In “The Grifters,” Thompson offers a tight story that isn’t filled with unnecessary excesses. It is a story about the angles and “There was one thing about playing the angles. If you played them long enough, you knew the other guy’s as well as you knew your own.” It sets three life-long grifters in a tight triangle facing off against each other, last survivor wins. Along the way in with all the card games, that dice, the punchboards, the twenties, the horse races, and more, Thompson throws in Carol Roberg, who survived Dachau sterilized by what they did to her at age eight and an Oedipal complex with Lilly Dillon offering herself to now-grown up Roy Dillon, anything cause she just had to have that cash.

There are three players in this game and none of the other clowns in this story matter one iota. They are just filler, stand-ins, extras as it were. First, there is Lilly Dillon, from a family of backwoods white trash who married at thirteen and widowed at fourteen, dumping little Roy off with her family until her father showed up with Roy under one arm and a horse whip in the other. Sticking Roy in boarding school, Lilly became increasingly useful as an employee until eventually she became someone who would make layoff bets on longshots around the country, protecting the syndicate’s money. 
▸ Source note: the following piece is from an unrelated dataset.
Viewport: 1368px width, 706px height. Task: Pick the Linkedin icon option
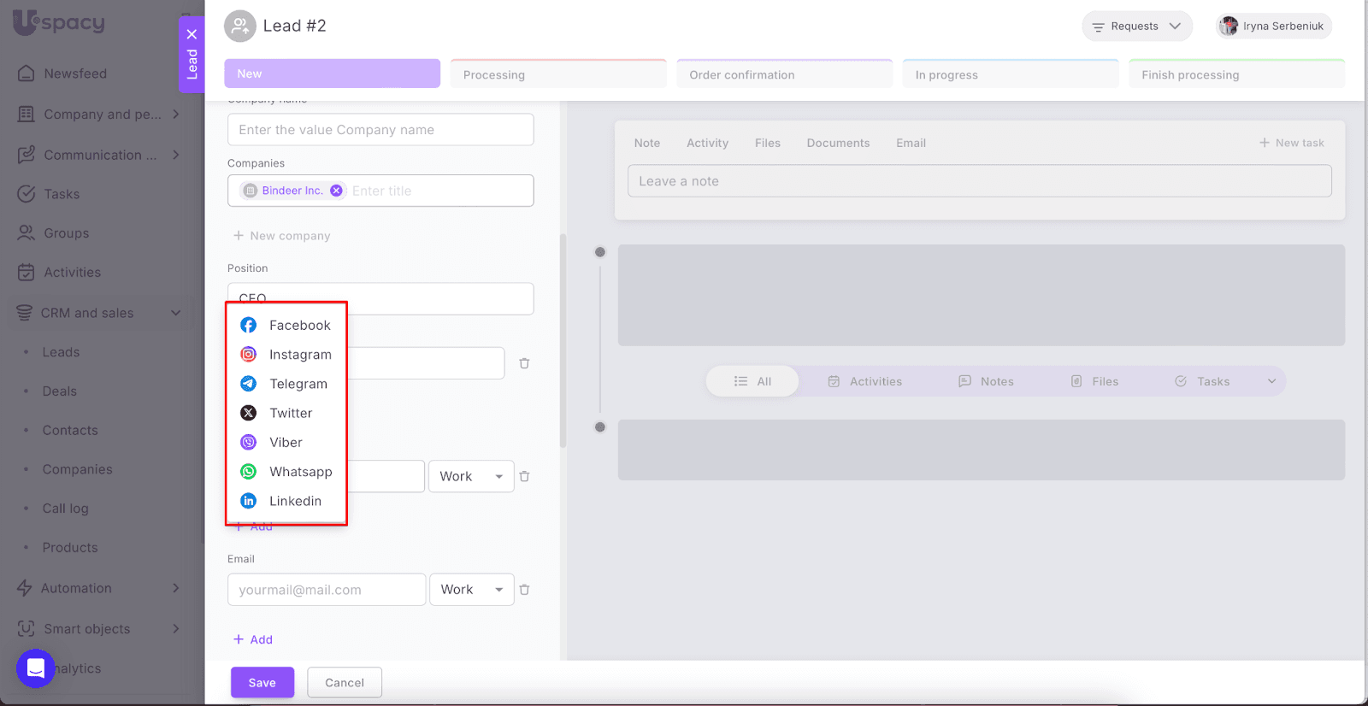(x=249, y=501)
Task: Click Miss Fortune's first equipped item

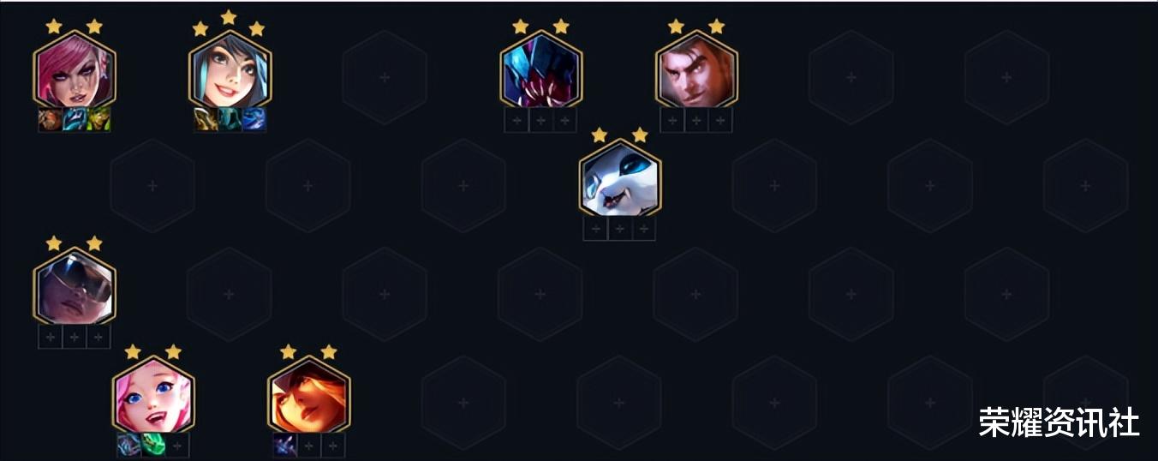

She wanted to be something other than mom, to Roy, and he resented her until he turned seventeen when he left. Indeed, as he got into his teens, she softened her voice when she spoke to him and there was a suppressed hunger in her eyes. Roy eventually worked the short con across the country, settling in Los Angeles, where he could use his cover as a traveling salesman while he worked the fools he found everywhere.

Roy’s one distraction was Moira Langtry, with her own background in grifting. She could match him phrase for phrase as they sparred. Strangely, though, she resembled none other than his mother in stature and type. ”You couldn’t say that they actually looked like each other; they were both brunettes about the same size, but there was absolutely no facial resemblance. It was more a type similarity than a personal one. They were both members of the same flock; women who knew just what it took to preserve and enhance their natural attractiveness. Women who were either endowed with what it took, or spared no effort in getting it.”

Thompson pits these three at odds with each other, each pretending they were more on the level that they were, and each afraid of being called out. What makes this novel work so good is how tight Thompson’s writing is and how focused he is on the angles between these three characters, knowing that if you put them together and left them to their own devices, there would be fireworks.